Regina Scheer, 1950 in Berlin geboren, studierte Theater- und Kulturwissenschaft an der Humboldt-Universität. Von 1972 bis 1976 arbeitete sie bei der Wochenzeitschrift «Forum». Danach war sie freie Autorin und Mitarbeiterin der Literaturzeitschrift «Temperamente». Nach 1990 wirkte sie an Ausstellungen, Filmen und Anthologien mit und veröffentlichte mehrere Bücher zur deutsch-jüdischen Geschichte, u.a. «Im Schatten der Sterne» (2004). Ihre ersten beiden Romane, «Machandel» (2014) und «Gott wohnt im Wedding» (2019), waren große Publikumserfolge. Ihr neuestes Buch, «Bittere Brunnen», wurde 2023 mit dem Preis der Leipziger Buchmesse ausgezeichnet.

Die vergessene Akte


In der weißen Aktenmappe lag ein rötlicher Pappdeckel, eine Art Schnellhefter, die Personalakte der Zuchthausgefangenen Fraenkel, Edith Sara, Gefangenenbuchnummer 761/42, Frauenzuchthaus Cottbus.1

Warum ich die bestellt hatte, weiß ich nicht mehr. Es war kurz nach der Öffnung der Archive, die jahrzehntelang verschlossen gewesen waren. Mit einer Freundin bereitete ich eine Ausstellung über den Widerstand gegen den Nationalsozialismus im Berliner Stadtbezirk Prenzlauer Berg vor. Wir befragten die noch lebenden Zeugen des Widerstands, stießen auf Namen, die wir noch nie gehört hatten, auf Geschichten, die tragischer, vielschichtiger, auch verwirrender waren als die uns bekannten. Jahrzehntelanges Schweigen schien aufgehoben, aber plötzlich wollten manche Gesprächspartner sich nicht mehr erinnern, vielleicht weil sie fürchteten, das bislang Unausgesprochene sei nun, nach dem Ende der DDR, nach dem Zusammenbruch der Sowjetunion, erst recht nicht mehr zu verstehen. Manche hielten ihr Schweigen, an dem sie doch gelitten hatten, für den letzten Beweis von Treue gegenüber einer verratenen Idee. Andere kamen von selbst zu uns, redeten, zeigten Dokumente, waren froh, endlich ihre eigene Geschichte erzählen zu können. Monatelang lasen wir in Archiven die geheimen Berichte aus dem Widerstand und spätere Darstellungen, unveröffentlichte Erinnerungen, Untersuchungsprotokolle und bruchstückhaft erhaltene Akten der Gestapo und der nationalsozialistischen Justiz. In den Zuchthausakten suchte ich wahrscheinlich die Spur einer der Frauen, über die wir unsere Ausstellung vorbereiteten.
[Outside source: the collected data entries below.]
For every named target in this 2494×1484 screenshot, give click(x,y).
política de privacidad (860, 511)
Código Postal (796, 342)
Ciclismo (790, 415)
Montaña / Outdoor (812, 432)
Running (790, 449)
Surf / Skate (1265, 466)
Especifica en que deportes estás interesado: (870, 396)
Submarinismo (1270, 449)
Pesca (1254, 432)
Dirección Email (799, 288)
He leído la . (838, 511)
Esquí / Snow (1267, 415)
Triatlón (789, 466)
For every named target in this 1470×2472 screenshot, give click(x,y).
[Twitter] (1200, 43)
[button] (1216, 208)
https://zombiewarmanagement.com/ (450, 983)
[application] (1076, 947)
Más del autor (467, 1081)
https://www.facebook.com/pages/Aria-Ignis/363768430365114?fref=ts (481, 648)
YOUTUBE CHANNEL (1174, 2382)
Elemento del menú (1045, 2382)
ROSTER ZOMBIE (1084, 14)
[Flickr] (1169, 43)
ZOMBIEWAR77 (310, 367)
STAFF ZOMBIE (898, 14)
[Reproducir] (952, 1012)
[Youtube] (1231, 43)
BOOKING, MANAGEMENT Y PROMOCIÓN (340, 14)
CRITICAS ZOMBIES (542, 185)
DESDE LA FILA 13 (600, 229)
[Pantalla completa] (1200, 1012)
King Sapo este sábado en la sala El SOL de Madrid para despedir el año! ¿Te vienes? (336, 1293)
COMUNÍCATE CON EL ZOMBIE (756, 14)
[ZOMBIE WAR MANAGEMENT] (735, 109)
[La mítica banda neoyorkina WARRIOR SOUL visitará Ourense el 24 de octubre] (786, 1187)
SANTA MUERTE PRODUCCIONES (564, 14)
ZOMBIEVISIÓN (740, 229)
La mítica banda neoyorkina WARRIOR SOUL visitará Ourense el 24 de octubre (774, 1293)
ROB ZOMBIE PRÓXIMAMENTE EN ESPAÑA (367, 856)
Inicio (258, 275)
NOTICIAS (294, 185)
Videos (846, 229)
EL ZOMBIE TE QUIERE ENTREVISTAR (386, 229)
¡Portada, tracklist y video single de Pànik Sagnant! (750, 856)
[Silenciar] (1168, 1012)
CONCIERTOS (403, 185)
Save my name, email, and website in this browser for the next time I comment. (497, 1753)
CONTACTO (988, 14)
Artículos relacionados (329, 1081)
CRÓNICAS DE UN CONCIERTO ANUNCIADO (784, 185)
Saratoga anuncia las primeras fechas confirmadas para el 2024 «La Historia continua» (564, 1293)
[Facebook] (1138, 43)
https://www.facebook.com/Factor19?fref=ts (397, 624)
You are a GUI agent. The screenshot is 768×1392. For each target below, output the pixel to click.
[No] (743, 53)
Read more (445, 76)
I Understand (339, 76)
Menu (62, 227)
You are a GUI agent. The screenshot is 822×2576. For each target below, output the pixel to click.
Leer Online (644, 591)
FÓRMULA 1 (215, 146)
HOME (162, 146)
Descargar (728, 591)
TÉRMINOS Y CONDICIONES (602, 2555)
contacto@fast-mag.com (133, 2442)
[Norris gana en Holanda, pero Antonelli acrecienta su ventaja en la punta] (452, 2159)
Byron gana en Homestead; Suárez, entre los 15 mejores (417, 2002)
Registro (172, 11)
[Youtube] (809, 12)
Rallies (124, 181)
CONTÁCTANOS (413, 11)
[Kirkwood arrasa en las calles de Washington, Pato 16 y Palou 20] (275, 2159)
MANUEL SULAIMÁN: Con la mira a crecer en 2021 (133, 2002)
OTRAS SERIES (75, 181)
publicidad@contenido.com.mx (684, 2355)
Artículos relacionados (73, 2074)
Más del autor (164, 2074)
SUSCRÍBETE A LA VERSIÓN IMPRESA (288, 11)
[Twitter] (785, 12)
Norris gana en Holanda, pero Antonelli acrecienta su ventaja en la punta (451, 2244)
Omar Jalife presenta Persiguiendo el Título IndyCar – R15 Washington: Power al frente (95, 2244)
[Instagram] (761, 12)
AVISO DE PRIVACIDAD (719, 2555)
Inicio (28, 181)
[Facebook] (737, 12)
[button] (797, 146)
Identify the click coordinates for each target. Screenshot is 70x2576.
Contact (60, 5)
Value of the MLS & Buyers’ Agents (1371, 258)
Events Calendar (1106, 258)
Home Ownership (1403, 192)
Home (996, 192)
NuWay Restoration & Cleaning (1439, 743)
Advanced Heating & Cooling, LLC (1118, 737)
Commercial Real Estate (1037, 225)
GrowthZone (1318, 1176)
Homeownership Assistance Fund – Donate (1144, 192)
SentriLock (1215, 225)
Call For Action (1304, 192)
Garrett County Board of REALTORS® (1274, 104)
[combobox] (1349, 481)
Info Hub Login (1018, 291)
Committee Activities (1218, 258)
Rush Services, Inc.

Aber nun lag diese Akte vor mir, ich blätterte darin und sah, daß es hier um Edith Fraenkel ging, deren Namen ich von der schwarzen Stele in Weißensee kannte, um das Mädchen aus der Baum-Gruppe, zu dem »nur äußerst spärliche Angaben erreichbar« gewesen waren.

Am 8. Januar 1943 um 10. 26 Uhr wurde sie in Cottbus eingeliefert. Ihre Straftat hieß: Vorbereitung zum Hochverrat. Das Ende der Strafzeit, so stand es auf der ersten Seite der Zuchthausakte, würde am 10. 9. 1947 sein. Jemand hatte das verbessert: 9. 9. 1947, 18 Uhr.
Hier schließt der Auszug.